(Saved entries)
================================

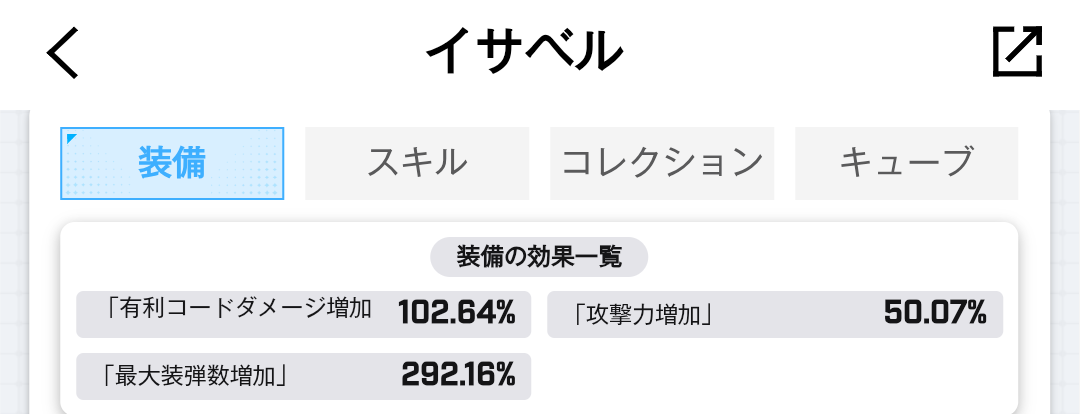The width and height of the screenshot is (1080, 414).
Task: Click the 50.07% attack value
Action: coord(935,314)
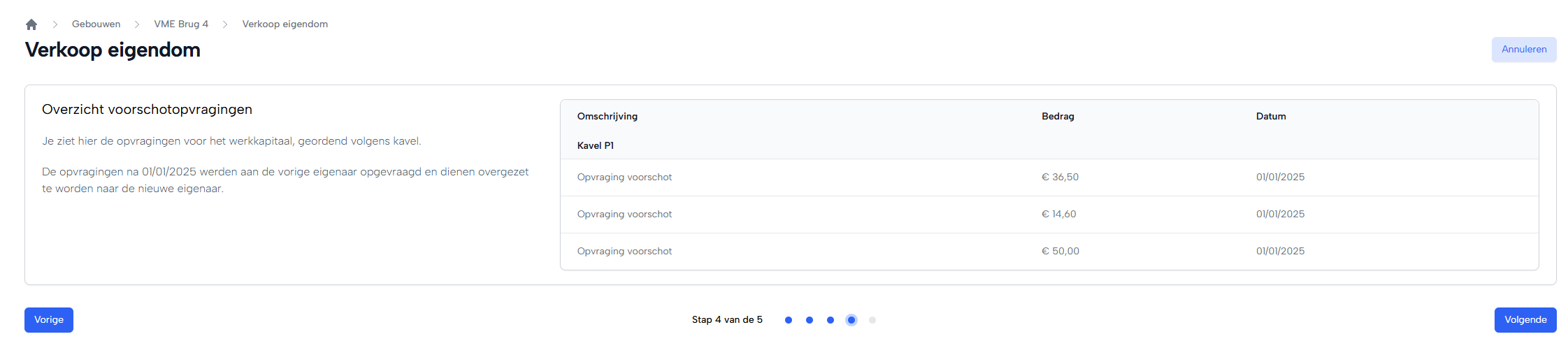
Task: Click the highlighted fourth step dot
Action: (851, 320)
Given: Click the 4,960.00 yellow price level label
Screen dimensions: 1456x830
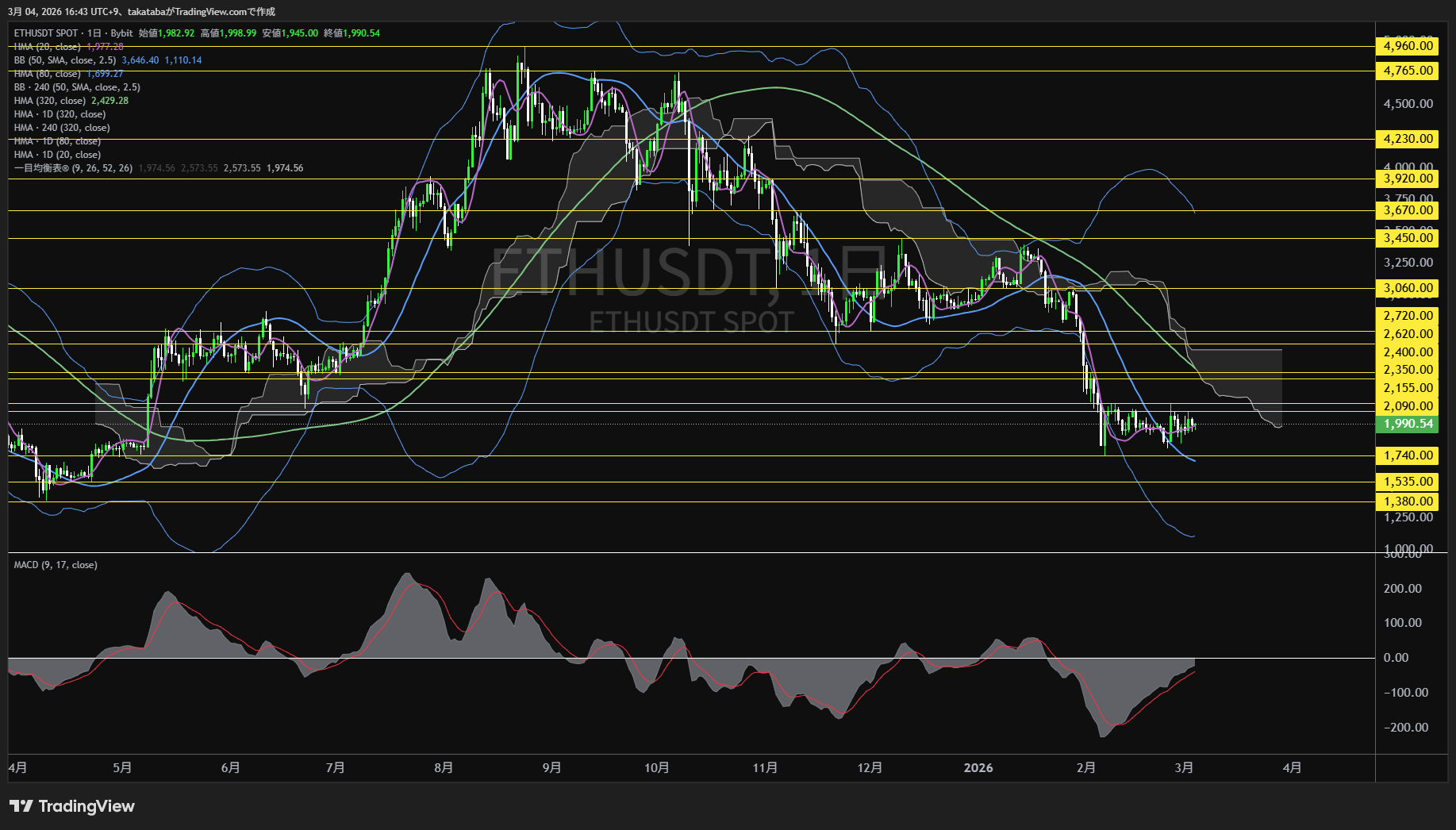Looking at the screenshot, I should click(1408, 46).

================================

Print, exactly and only, the lines running from the line with "Given: Click the" through the last line of the data, including both. Skip any picture.

## Expected answer
Given: Click the 4,960.00 yellow price level label
Screen dimensions: 1456x830
Looking at the screenshot, I should click(1408, 46).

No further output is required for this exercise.